Stuart PRICE and Laurie Wagner-Price, Individually and as Husband and Wife, Plaintiffs-Respondents, v. Stephen C. STUDLEY, Defendant-Appellant, et al., Defendants. (Appeal No. 1.)
Plaintiffs commenced this action to recover damages for injuries sustained by Laurie Wagner-Price (plaintiff) when the vehicle she was operating collided with another vehicle in a multi-vehicle accident. The evidence presented during that part of the bifurcated trial on the issues of negligence and proximate cause established that Stephen C. Studley (defendant) was operating his vehicle in the center lane of the three-lane expressway and that he signaled a lane change and moved from the center lane into the left lane of travel.

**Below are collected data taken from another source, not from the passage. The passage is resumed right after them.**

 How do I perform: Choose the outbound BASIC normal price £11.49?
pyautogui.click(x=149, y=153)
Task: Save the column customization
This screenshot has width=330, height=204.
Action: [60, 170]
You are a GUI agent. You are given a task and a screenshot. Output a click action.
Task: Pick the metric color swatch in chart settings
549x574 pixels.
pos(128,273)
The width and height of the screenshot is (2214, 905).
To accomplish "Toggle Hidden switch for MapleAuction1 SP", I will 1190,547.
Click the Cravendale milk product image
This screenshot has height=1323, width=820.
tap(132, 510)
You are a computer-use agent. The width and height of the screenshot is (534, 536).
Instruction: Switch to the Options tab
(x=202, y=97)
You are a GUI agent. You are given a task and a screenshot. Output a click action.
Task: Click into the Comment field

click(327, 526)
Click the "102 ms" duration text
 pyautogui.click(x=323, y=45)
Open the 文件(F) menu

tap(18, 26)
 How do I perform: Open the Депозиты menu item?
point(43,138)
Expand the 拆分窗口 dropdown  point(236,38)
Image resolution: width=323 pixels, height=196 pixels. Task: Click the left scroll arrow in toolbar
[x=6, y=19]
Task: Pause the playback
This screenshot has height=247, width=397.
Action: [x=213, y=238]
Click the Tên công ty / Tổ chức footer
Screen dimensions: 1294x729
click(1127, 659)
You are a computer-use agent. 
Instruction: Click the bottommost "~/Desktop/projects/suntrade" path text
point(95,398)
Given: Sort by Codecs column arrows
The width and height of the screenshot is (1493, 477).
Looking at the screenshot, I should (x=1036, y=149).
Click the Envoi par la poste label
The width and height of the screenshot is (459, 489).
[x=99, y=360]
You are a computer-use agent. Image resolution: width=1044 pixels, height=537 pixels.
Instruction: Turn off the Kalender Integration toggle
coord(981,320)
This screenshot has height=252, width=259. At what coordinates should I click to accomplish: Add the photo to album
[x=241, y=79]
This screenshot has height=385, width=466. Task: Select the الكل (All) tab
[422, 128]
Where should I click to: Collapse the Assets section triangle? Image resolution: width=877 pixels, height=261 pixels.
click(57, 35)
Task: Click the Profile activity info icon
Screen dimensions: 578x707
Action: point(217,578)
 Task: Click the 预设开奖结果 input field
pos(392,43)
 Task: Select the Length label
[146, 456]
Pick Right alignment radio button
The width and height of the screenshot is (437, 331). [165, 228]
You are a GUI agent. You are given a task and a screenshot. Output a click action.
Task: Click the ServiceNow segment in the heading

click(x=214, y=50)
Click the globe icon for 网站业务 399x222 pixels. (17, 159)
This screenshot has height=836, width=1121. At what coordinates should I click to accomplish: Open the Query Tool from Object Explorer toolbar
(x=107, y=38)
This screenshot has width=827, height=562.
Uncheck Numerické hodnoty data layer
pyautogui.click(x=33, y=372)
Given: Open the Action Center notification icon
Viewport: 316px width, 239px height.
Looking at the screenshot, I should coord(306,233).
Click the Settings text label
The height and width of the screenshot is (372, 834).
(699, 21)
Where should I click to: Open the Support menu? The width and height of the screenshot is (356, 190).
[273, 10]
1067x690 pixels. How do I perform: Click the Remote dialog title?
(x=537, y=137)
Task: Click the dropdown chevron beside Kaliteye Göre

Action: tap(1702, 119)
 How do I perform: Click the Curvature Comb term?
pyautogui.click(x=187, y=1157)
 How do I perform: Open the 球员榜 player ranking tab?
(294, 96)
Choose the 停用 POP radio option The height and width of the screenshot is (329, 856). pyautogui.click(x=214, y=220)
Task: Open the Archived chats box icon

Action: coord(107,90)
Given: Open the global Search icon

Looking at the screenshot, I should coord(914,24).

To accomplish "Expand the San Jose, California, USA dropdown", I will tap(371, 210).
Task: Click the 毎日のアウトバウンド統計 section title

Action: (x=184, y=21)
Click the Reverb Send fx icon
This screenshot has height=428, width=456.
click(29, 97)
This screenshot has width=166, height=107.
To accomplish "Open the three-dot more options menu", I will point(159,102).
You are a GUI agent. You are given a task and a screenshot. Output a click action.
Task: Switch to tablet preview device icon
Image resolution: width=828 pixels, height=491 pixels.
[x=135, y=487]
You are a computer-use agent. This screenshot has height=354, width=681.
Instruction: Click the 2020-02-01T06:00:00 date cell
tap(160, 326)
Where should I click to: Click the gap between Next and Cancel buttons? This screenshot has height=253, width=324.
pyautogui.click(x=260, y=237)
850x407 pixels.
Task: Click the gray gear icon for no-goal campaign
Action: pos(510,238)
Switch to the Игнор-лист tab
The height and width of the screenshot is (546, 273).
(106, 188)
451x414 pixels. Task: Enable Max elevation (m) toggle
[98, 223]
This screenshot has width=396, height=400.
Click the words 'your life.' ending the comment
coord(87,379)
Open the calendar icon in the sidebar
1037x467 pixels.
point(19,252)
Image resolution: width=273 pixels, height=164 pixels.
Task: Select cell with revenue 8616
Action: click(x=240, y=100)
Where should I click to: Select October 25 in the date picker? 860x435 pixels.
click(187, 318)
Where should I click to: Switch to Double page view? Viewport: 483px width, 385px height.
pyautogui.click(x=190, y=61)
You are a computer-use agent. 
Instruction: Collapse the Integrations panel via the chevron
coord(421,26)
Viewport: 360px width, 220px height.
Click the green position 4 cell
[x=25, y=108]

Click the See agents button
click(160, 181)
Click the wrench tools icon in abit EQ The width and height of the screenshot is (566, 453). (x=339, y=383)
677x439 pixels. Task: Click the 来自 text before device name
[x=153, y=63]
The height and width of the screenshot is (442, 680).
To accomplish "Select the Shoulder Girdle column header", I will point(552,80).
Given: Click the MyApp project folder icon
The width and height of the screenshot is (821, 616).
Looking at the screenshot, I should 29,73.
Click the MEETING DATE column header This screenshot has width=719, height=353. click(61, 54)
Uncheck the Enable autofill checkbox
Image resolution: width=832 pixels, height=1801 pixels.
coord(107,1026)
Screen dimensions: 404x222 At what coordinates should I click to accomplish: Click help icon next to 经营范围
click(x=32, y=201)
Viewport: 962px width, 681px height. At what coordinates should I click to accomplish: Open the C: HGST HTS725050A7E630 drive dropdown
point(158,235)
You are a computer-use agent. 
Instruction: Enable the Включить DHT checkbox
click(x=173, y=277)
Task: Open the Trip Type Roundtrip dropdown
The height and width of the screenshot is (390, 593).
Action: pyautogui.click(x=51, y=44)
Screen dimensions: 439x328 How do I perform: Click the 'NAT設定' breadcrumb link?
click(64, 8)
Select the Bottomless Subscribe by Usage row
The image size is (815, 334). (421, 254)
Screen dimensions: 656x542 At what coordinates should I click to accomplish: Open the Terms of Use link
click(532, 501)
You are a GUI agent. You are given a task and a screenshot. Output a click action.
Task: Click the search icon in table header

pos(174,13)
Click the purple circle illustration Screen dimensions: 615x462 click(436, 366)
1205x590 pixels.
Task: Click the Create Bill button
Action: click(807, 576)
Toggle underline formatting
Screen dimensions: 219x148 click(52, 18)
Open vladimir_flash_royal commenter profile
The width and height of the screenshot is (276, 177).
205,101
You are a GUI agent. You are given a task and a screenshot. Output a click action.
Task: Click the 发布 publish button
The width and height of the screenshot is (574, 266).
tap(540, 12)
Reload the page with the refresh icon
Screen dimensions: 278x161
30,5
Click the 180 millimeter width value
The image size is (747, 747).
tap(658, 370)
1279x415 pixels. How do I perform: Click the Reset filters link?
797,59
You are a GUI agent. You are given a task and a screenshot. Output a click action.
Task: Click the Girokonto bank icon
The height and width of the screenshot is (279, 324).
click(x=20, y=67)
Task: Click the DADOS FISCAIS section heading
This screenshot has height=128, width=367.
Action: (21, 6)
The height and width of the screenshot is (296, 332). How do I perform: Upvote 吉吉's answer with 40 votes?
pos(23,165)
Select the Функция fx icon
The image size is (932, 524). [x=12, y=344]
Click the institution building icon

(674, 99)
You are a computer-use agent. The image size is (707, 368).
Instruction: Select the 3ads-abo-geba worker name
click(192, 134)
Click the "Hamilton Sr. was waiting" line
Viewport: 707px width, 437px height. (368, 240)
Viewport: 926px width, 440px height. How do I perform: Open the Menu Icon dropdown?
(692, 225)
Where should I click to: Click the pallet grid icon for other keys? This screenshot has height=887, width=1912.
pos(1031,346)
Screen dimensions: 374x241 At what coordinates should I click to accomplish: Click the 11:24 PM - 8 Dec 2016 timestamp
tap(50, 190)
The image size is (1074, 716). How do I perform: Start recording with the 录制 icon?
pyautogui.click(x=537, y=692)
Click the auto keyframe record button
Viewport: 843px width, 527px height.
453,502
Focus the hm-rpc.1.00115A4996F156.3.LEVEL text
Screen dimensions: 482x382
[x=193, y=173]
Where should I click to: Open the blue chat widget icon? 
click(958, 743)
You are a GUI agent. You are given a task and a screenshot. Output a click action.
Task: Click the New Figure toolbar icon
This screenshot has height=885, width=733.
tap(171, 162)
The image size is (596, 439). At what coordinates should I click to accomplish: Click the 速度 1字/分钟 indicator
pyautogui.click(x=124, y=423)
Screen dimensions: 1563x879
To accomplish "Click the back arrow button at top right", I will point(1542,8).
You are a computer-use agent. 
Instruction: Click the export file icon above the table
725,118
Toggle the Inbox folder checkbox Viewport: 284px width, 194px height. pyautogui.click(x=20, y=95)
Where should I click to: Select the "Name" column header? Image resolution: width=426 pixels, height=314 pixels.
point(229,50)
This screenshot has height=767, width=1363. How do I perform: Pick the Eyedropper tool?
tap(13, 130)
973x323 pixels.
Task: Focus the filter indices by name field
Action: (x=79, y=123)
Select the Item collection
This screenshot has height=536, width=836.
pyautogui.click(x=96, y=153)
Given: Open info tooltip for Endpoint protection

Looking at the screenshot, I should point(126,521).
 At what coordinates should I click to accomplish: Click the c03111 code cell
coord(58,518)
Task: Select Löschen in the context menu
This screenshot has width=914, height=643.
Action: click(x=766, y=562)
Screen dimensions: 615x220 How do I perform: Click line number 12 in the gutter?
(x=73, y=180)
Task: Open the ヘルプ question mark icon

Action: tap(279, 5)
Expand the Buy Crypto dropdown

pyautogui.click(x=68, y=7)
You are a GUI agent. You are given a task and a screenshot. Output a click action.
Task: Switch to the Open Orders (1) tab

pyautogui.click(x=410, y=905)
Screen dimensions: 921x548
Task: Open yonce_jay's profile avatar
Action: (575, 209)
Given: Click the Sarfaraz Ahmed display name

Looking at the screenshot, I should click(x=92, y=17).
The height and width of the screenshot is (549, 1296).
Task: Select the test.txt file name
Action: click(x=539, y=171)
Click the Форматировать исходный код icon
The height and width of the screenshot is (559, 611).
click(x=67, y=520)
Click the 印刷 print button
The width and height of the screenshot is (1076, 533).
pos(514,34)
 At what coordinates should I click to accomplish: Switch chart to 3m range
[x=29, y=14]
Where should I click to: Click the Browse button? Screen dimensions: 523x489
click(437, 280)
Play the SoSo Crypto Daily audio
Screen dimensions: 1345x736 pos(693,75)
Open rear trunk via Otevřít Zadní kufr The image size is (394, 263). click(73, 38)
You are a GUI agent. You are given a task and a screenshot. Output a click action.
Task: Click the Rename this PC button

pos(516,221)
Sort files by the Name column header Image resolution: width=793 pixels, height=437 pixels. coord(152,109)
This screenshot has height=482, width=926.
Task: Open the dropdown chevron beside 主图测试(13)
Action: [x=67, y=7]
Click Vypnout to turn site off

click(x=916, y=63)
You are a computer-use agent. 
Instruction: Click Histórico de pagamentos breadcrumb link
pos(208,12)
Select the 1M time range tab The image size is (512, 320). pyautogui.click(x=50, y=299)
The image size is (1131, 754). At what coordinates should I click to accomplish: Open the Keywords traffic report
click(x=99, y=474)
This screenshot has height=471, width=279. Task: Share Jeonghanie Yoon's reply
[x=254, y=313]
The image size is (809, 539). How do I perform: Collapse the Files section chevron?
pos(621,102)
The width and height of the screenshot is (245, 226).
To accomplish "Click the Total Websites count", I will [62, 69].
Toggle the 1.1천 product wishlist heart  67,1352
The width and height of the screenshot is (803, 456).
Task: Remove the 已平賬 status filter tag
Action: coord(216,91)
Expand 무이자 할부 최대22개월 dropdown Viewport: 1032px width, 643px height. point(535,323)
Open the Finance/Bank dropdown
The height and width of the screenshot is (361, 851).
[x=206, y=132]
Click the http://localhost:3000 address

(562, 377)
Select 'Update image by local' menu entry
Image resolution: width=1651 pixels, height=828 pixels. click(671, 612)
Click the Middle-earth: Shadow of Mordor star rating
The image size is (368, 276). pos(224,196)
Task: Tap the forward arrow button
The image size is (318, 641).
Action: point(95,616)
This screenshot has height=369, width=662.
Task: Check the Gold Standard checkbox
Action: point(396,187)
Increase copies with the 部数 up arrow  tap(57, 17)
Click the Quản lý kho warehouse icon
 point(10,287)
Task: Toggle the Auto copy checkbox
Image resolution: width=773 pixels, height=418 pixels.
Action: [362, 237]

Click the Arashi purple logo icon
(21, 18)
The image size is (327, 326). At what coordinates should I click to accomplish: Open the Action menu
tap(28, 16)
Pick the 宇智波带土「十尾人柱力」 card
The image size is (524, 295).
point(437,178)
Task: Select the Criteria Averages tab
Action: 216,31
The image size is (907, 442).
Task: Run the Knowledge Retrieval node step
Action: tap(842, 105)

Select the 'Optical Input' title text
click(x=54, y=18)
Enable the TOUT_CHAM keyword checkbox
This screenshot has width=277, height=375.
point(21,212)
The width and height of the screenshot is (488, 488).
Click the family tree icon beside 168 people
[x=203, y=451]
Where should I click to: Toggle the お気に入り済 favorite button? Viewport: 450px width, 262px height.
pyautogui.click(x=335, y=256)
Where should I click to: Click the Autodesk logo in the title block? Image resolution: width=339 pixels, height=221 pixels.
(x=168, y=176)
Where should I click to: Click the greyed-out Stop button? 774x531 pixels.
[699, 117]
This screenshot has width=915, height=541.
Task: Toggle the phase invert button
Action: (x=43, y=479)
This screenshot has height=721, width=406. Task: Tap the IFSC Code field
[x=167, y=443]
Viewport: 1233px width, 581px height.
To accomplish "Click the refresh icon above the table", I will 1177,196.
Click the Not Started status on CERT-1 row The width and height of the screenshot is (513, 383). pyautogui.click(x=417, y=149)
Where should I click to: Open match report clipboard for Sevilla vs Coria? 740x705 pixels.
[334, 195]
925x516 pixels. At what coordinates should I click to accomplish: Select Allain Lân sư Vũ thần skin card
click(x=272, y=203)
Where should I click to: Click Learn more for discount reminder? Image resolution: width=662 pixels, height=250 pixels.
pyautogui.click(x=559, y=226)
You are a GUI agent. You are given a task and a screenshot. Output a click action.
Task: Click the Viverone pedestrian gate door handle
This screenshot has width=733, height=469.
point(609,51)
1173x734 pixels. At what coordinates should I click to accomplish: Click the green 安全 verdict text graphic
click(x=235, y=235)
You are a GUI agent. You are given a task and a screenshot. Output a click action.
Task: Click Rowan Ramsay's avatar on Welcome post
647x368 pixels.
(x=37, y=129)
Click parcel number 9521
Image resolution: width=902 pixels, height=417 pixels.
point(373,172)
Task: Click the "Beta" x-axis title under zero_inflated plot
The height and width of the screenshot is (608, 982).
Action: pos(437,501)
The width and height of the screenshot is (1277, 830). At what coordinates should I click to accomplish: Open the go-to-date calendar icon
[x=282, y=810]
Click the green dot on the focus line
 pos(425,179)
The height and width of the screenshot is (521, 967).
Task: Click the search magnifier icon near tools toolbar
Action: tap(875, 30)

In the process, defendant's vehicle collided with a vehicle that was traveling in the left lane and was being operated by defendant Mary Jo Linenfelser (now Mary Jo Soto). Plaintiff's vehicle was traveling behind Soto's vehicle in the left lane and collided with a vehicle that was traveling behind defendant's vehicle in the center lane. The jury returned a verdict finding that defendant was negligent and that his negligence was “a substantial factor in causing the collision involving plaintiff's vehicle.” The jury also found that plaintiff was negligent but that her negligence was not “a substantial factor in causing the collision involving her vehicle.” Defendant moved to set aside the verdict as against the weight of the evidence insofar as the jury found that defendant's “negligence was a proximate cause of the collision with the [p]laintiff's vehicle” and that plaintiff's negligence was not a proximate cause of the collision. Supreme Court properly denied defendant's motion. It cannot be said that “the preponderance of the evidence in favor of [defendant] is so great that the verdict could not have been reached upon any fair interpretation of the evidence” (Dannick v. County of Onondaga, 191 A.D.2d 963, 964, 595 N.Y.S.2d 575; see Wojcik v. Kent, 21 A.D.3d 1410, 1411-1412, 801 N.Y.S.2d 451; Guthrie v. Overmyer, 19 A.D.3d 1169, 797 N.Y.S.2d 203; Shea v. Mazza, 307 A.D.2d 708, 709, 762 N.Y.S.2d 221; see generally Lolik v. Big V Supermarkets, 86 N.Y.2d 744, 746, 631 N.Y.S.2d 122, 655 N.E.2d 163). Rather, “the verdict is one that reasonable persons could have rendered after receiving conflicting evidence [and, therefore,] the court [properly refused to] substitute its judgment for that of the jury” (Ruddock v. Happell, 307 A.D.2d 719, 720, 763 N.Y.S.2d 868).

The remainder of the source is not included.